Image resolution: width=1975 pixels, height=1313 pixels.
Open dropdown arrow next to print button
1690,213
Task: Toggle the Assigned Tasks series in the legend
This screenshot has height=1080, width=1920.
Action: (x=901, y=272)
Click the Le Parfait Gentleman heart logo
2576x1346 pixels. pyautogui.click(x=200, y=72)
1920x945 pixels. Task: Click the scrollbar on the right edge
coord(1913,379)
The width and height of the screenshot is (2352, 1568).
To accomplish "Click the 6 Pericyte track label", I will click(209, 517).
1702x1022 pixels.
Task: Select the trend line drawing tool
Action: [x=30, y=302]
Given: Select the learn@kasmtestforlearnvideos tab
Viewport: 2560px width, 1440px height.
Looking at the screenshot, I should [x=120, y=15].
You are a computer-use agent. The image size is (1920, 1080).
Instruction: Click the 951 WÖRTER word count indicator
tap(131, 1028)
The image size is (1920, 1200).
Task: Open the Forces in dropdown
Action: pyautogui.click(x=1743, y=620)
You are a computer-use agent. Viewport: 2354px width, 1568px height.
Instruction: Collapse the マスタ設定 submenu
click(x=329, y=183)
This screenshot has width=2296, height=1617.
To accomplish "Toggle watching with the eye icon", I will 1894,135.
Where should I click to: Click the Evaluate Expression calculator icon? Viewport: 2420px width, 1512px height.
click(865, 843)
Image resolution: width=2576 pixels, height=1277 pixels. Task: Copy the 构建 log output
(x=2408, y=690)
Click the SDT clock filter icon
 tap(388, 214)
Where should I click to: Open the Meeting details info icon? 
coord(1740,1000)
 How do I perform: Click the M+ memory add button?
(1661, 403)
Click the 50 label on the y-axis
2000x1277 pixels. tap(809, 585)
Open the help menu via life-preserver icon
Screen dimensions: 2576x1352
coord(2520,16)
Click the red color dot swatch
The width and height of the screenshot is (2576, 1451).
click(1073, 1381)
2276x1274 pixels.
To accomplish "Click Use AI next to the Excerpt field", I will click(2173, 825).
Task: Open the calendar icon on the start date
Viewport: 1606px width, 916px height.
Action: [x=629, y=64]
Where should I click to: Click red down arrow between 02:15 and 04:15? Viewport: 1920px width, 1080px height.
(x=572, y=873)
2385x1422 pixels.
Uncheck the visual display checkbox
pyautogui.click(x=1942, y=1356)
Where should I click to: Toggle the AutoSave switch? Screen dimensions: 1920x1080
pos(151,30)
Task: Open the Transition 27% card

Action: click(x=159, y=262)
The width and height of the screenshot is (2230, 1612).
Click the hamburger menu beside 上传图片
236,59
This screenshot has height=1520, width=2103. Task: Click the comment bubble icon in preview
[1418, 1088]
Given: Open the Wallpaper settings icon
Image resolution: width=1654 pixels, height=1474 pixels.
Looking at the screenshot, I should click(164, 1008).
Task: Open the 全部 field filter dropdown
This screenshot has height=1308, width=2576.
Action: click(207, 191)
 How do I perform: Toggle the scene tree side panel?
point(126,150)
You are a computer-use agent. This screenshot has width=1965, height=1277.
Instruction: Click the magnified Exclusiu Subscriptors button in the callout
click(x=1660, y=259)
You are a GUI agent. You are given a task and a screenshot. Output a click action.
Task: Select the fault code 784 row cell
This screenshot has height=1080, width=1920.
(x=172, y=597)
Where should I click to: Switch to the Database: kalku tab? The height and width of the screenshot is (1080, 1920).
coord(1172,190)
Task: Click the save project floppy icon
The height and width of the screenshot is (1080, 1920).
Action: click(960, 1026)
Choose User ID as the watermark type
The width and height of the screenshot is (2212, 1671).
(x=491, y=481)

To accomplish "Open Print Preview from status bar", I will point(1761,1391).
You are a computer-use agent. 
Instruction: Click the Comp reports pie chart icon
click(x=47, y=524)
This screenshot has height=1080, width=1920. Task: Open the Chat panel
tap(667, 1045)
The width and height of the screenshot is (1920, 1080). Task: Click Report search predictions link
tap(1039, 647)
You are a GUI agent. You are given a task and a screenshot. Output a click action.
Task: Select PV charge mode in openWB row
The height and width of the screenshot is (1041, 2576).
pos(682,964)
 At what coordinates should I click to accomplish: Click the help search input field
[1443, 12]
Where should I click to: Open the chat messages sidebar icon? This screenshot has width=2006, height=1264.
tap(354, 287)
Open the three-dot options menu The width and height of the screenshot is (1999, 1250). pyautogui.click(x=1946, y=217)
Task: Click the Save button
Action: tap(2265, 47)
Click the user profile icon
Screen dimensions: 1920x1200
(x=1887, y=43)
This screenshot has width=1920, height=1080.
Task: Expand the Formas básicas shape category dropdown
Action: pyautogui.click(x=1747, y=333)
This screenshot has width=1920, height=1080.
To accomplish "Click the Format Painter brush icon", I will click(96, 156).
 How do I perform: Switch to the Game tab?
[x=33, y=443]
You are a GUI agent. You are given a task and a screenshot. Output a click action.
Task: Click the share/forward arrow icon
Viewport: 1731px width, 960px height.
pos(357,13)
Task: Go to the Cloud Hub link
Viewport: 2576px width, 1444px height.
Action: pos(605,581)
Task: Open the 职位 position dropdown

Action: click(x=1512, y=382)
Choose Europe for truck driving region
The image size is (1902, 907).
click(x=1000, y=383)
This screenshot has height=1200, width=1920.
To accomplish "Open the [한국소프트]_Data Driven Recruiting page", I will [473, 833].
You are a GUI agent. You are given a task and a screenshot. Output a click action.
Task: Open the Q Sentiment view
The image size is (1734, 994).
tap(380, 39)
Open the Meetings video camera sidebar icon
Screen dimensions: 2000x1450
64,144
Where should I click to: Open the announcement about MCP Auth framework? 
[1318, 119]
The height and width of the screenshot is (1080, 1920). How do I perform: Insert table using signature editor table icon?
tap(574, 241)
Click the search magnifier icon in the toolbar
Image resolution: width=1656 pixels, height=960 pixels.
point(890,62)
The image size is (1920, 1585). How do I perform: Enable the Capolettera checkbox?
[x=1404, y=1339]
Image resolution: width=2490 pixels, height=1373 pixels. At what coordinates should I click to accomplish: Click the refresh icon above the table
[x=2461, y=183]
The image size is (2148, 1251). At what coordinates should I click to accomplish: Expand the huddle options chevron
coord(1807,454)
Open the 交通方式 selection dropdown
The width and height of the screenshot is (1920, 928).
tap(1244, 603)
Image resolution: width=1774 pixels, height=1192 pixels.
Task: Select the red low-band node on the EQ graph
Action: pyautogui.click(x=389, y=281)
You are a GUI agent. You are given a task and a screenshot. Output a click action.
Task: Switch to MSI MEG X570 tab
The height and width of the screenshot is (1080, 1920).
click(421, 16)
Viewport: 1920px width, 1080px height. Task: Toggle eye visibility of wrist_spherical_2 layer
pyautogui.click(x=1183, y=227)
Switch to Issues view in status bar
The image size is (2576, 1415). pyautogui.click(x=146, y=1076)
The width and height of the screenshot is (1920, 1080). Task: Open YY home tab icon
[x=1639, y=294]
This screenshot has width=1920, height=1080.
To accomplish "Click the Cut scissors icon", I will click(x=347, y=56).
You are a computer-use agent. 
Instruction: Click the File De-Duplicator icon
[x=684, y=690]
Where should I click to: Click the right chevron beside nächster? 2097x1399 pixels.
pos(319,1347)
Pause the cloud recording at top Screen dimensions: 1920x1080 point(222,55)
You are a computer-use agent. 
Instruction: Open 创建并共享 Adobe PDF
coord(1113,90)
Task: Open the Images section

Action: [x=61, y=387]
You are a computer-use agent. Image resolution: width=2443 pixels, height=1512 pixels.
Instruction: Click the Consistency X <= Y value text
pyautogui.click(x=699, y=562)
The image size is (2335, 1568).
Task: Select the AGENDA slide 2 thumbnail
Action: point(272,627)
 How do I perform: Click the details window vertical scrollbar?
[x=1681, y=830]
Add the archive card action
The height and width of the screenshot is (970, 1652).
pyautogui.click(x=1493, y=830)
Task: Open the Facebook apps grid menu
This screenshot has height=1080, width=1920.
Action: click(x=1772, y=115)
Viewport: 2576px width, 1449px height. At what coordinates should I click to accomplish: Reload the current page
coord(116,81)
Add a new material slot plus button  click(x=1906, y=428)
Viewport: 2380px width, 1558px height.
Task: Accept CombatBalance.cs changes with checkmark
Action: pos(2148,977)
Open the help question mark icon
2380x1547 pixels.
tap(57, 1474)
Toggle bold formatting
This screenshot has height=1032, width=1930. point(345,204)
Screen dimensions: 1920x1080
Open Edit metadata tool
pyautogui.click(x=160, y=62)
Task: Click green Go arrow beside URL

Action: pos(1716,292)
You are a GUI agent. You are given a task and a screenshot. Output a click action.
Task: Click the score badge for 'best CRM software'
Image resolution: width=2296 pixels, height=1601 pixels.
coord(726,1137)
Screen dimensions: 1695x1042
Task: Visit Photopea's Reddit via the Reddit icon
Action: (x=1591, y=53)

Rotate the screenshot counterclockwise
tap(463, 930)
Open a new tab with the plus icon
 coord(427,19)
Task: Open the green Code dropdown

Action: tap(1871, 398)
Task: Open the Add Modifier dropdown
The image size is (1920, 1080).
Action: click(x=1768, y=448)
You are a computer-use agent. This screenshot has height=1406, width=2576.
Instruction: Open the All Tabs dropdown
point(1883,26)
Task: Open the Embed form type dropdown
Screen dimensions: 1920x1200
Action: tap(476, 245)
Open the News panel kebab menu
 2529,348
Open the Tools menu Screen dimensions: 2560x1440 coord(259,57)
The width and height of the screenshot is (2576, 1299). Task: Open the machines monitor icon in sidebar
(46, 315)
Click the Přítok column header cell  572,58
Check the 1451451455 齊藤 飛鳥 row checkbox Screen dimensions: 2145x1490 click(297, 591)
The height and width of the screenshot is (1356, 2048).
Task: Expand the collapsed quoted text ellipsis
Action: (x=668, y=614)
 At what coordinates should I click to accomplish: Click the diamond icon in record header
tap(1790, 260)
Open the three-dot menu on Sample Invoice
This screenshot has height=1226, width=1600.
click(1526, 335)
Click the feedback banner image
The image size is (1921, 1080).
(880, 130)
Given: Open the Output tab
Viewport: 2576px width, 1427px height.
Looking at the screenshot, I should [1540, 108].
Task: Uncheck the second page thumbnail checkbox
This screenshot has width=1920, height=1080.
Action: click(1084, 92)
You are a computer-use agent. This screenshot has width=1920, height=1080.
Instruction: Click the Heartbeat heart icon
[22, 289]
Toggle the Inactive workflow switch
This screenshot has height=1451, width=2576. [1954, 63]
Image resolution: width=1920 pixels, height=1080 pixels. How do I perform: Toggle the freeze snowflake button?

****

#### [WHAT TO WORK ON]
Print exactly the lines of the listing above starting at the line containing "Where should I click to: Click the Evaluate" and ending at the line containing "2276x1274 pixels.", both included.

#### [OUTPUT]
Where should I click to: Click the Evaluate Expression calculator icon? Viewport: 2420px width, 1512px height.
click(865, 843)
Image resolution: width=2576 pixels, height=1277 pixels. Task: Copy the 构建 log output
(x=2408, y=690)
Click the SDT clock filter icon
 tap(388, 214)
Where should I click to: Open the Meeting details info icon? 
coord(1740,1000)
 How do I perform: Click the M+ memory add button?
(1661, 403)
Click the 50 label on the y-axis
2000x1277 pixels. tap(809, 585)
Open the help menu via life-preserver icon
Screen dimensions: 2576x1352
coord(2520,16)
Click the red color dot swatch
The width and height of the screenshot is (2576, 1451).
click(1073, 1381)
2276x1274 pixels.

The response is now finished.